Hundreds of potentially dangerous consumer products are recalled each and every year — some 563 in 2008 alone. But fewer than a third are ever actually returned, which means that if you happen to have bought a recalled product, chances are it may still be lurking in your home.
“The consumer response is dismally poor; at best about 30 percent,” Don Mays, senior director of product safety for Consumers Reports, told Amy Robach live on TODAY Friday. “For some of the major toy recalls that even made the front pages of the paper, it’s about a 10 percent response.”
Mays gave Robach a guided tour through a range of products that have been recalled in recent years, but that consumers may not even know were deemed a potential hazard.
Simplicity bassinetsOne of the more alarming recalls, and lack of public response to it, was the recall of a bassinet/bedside sleeper made by Simplicity Inc. that was sold under the Simplicity and Graco logos. Federal regulators recalled some 1 million of the item, the largest recall of a child’s bedding product in history. Although the recall generated headlines, there are still likely thousands of the bassinets still in use around the country.
Why are they dangerous? “The bassinet can be converted into a bedside sleeper, and the problem is, it can expose a dangerous gap by which a child can slip through, get their head hung up, and strangle,” Mays explained. He added that four fatalities have been associated with the product.
Even worse, a bassinet is the type of item that may not be discarded when a child outgrows it — instead, they are often passed on to friends and family members, or resold by the owner. In this particular case, Simplicity is no longer in business, so consumers have to go to the point of purchase to turn in the product and get their money back, Mays said.
Many types of child’s cheap metal jewelry have also been found to contain lead and prompted millions in recalls, Mays added. He showed Robach an example on TODAY in the form of a metal pendant made by the same company that made the cat mask.
Small items, big hazardsAlso potentially hazardous to children: certain shoes that were sold by Clarks stores. Although no injuries have been reported, there have been some close calls. Mays showed Robach how molded rubber pieces on the soles of the shoes can detach, posing a choking hazard to infants and young children. (Clarks is participating in a voluntary recall.)

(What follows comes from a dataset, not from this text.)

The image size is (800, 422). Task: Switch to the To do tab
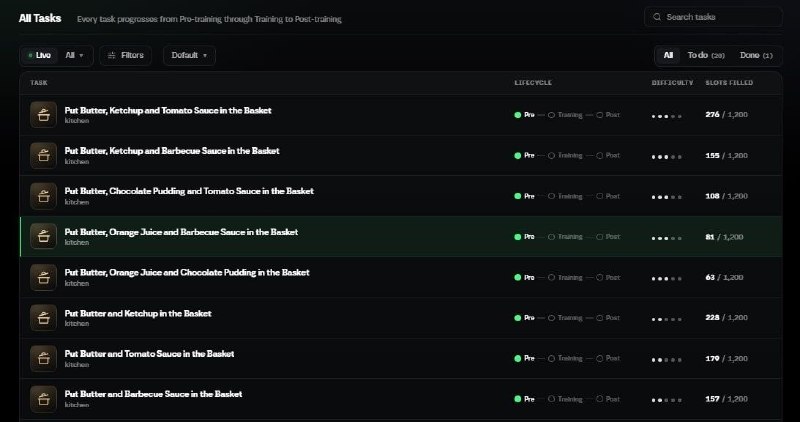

Mays also showed Robach one of more than 4 million portable DVD players sold at Walmart from January 2006 to July 2009 that can overheat, posing danger of burning users or starting fires. In fact, there have been 14 reports of the small players overheating, and in five of those cases, fires that caused property damage resulted.
But perhaps the biggest potential home hazard of all is posed by certain brands of window blinds, Mays told Robach. Some 5.5 million blinds and shades sold at Target, Ikea, Pottery Barn Kids and other retailers have been recently recalled. According to the Consumer Product Safety Commission, an average of one child a month dies after getting strangled by the cord of a window blind or shade.
Mays said Consumer Reports recommends families replace any blinds or shades that were bought before 2001. And companies such as Lewis Hyman, Inc., which has been a subject of some of the recalls, offer repair kits to large eliminate the possibility a child could get their head caught in a cord and strangle.
These cases are just the type of crucial information Mays wants to get out to parents through PTAs and school boards.
“We want to try to make sure people learn the recall information that could be essentially important to the children in their homes,” he told Robach.